Caminaba en el bosque. Los troncos, altos y delgados, parecían de chopos, pero no era aquél, lugar para ellos. Las escasas hojas que se mantenían en las ramas le susurraron indescifrables melodías, mientras otras se deshacían bajo sus pasos. No sabía adonde iba, ni el porqué de su camino. Pero allí, entre los árboles, se sentía cómodo.
Recordaba la planicie de su vida, sin colinas, sin matorrales, sin arroyos ni altozanos desde donde ver otras miradas. Una estepa infinita, donde el día agostaba su existencia y la noche lo cubría de espantos.
Se había despertado esa madrugada y se asomó a ver las constelaciones.
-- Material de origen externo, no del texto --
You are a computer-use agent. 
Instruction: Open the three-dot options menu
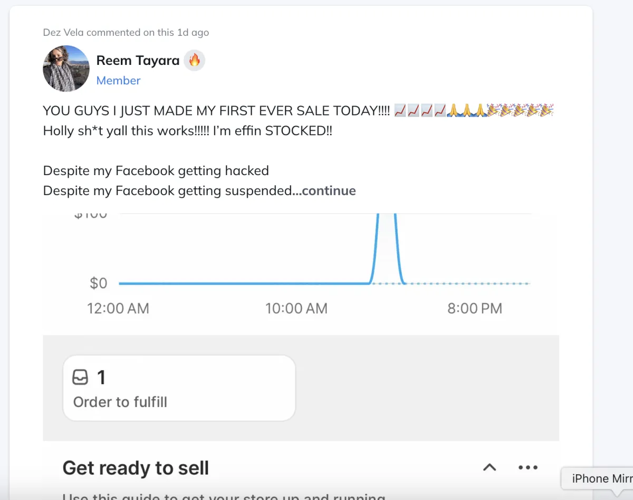click(528, 467)
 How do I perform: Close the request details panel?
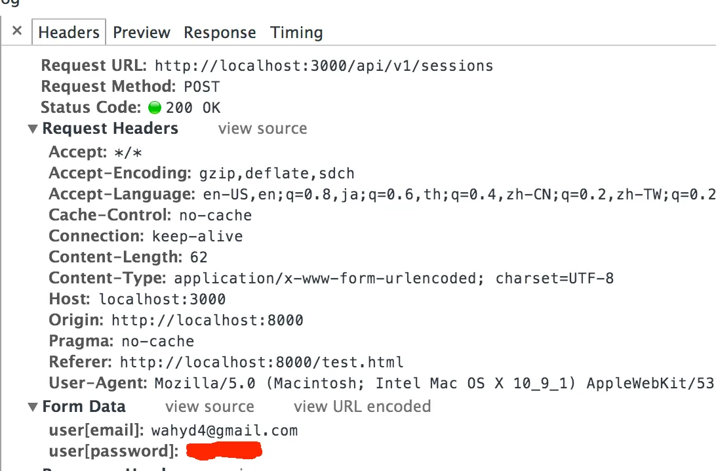click(x=17, y=31)
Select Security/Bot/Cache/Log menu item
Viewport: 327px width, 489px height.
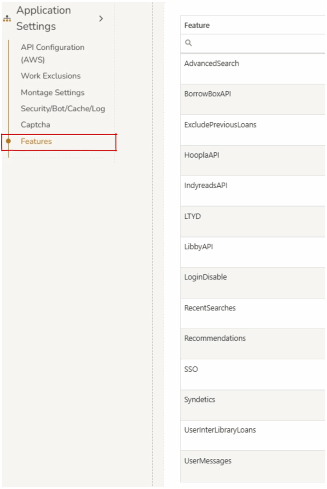[63, 109]
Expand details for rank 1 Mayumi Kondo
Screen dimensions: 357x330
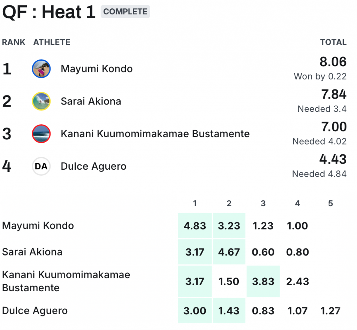(97, 69)
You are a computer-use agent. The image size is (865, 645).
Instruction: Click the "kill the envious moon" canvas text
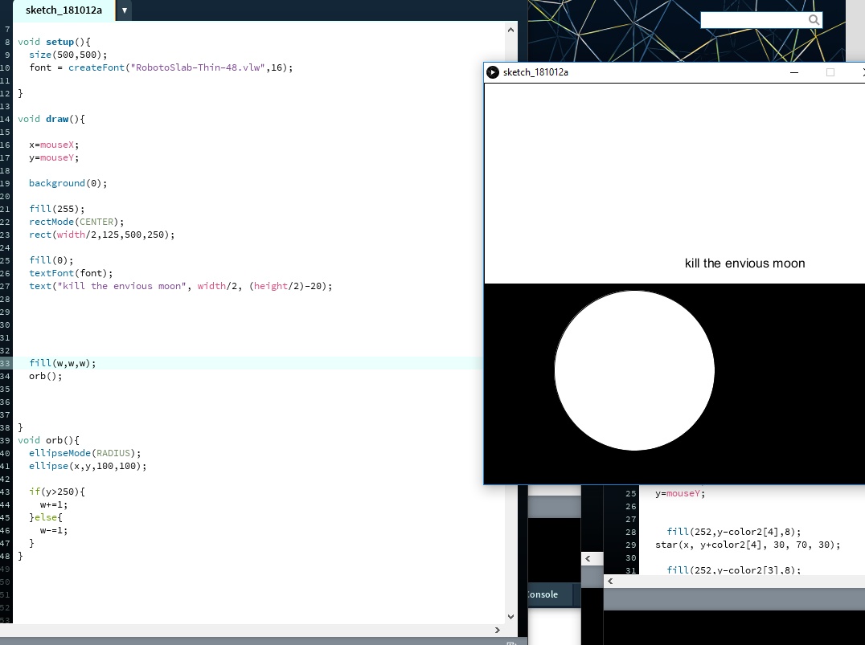744,263
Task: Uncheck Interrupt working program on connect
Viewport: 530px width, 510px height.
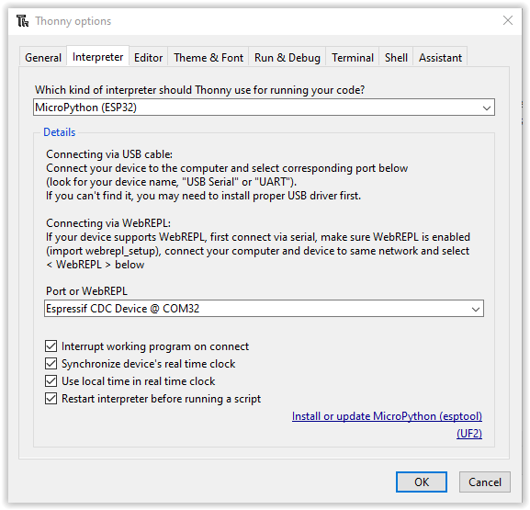Action: click(51, 346)
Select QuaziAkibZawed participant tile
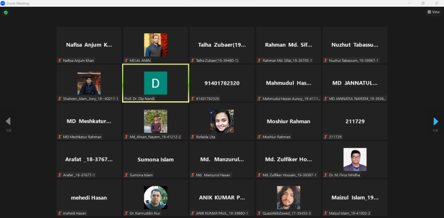This screenshot has height=218, width=444. click(x=288, y=197)
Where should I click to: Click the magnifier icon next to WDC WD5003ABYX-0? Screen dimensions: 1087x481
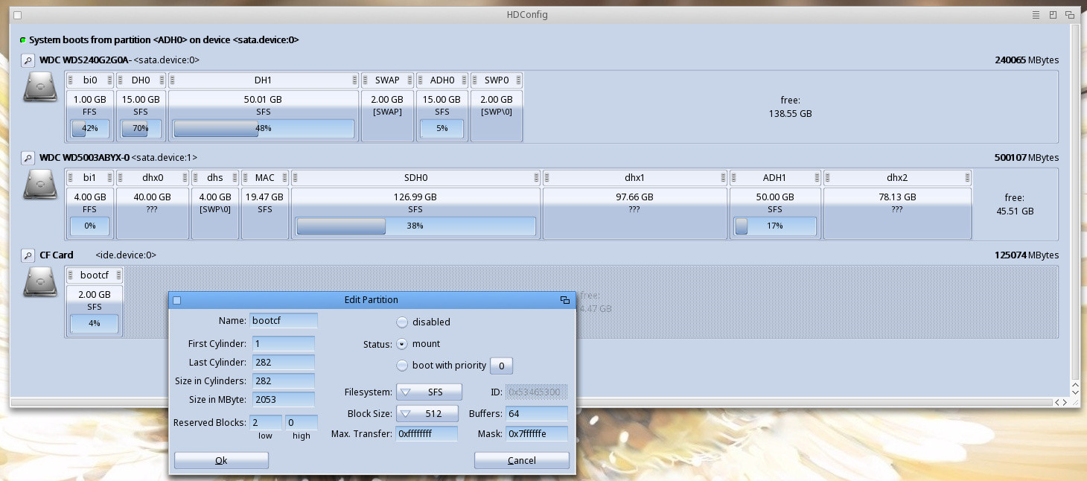pos(28,158)
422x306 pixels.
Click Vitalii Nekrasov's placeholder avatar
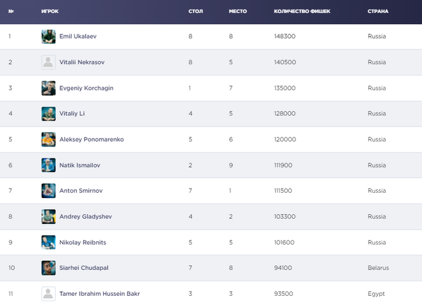(48, 63)
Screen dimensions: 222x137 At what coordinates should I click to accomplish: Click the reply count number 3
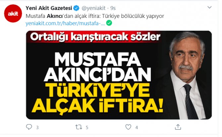37,127
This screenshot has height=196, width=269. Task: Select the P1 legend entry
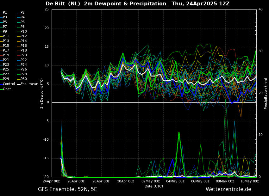point(5,13)
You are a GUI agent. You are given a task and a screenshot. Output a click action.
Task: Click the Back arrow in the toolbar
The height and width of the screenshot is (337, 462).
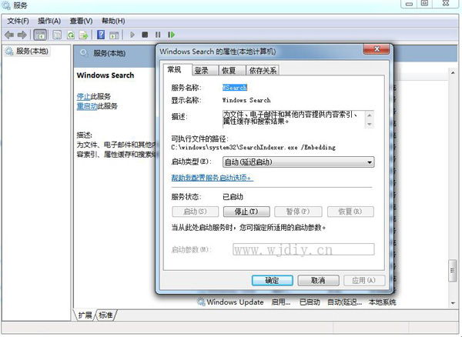point(9,35)
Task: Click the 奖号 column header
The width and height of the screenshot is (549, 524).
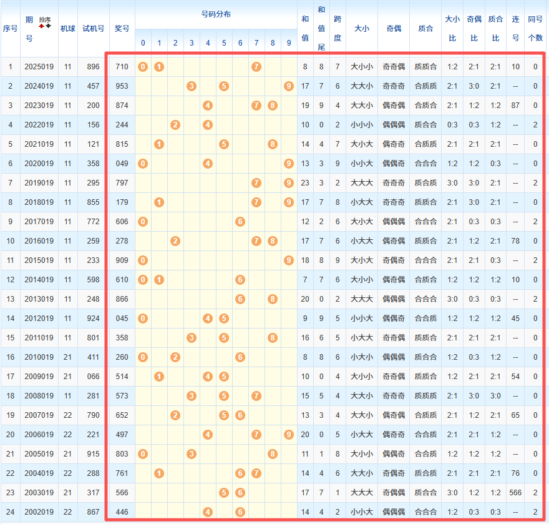Action: click(122, 28)
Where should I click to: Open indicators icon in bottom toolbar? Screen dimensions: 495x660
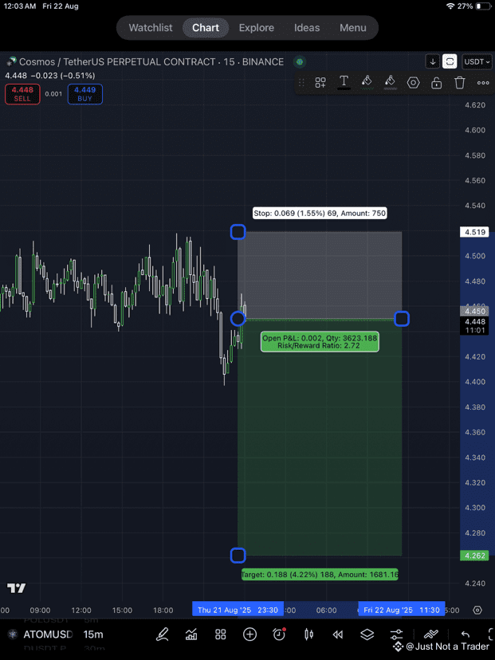click(x=191, y=634)
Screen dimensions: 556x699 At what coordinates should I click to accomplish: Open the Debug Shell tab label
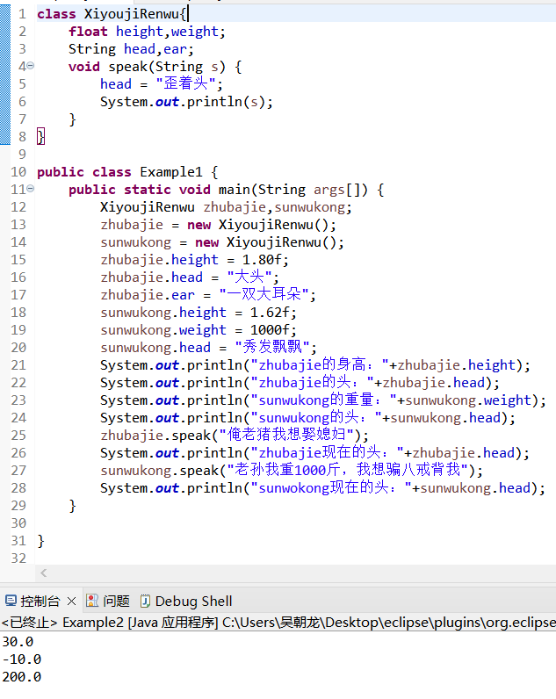(x=193, y=602)
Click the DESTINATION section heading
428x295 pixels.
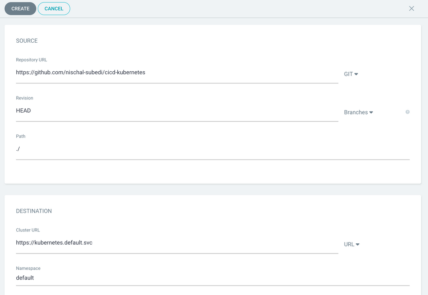[34, 211]
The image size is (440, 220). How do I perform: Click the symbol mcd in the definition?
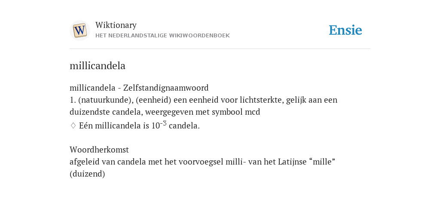pyautogui.click(x=253, y=112)
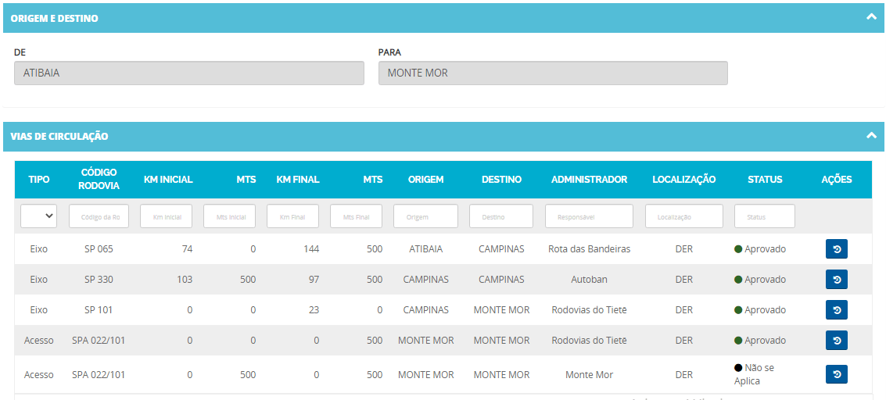Click the Km Final filter box
This screenshot has width=886, height=400.
coord(292,216)
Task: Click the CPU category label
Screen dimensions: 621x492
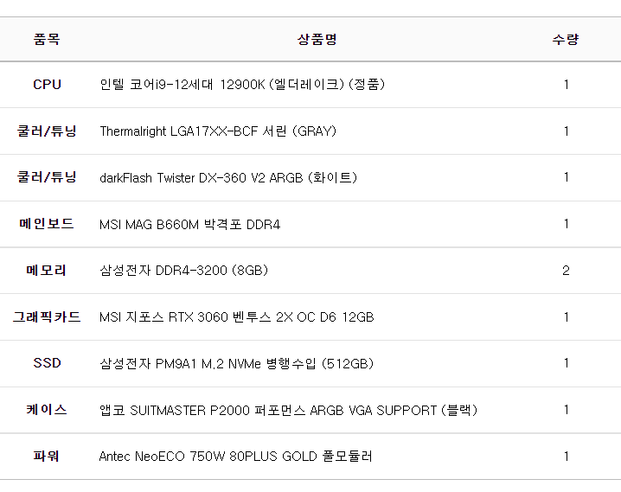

Era uno de sus alimentos: las estrellas y sus nombres, las nebulosas y los cúmulos, las perseidas y las gigantes enanas.
Cogió un abrigo y salió a la noche. Así fue como se encontró caminando entre los árboles. Hasta que amaneció y el bosque era inmenso, igual a la tristeza de su vida. Caminar en la noche frondosa le resultaba definitivo, algo atávico que no podía ni quería controlar. Entre los troncos se sentía seguro, sereno, en paz.
Las cortezas emanaron un ligero efluvio, el suelo chasqueó a su paso y únicamente extrañó el titilar celeste. Tropezó con ramas, apartándolas sin temor. Sentía que el bosque le pertenecía de siempre, que los árboles eran su familia, que podría confiar en ellos, que lo protegerían, que le darían el amor que nunca tuvo. Fue de este modo como lo encontré, abrazado a un árbol y con las extremidades enroscadas a un tronco. Del torso nacían brotes nuevos y por su piel se paseaban bichos minúsculos, arañas y lentos escarabajos. Le adiviné una sonrisa sosegada. En sus ojos aún se reflejaba el brillo de las estrellas.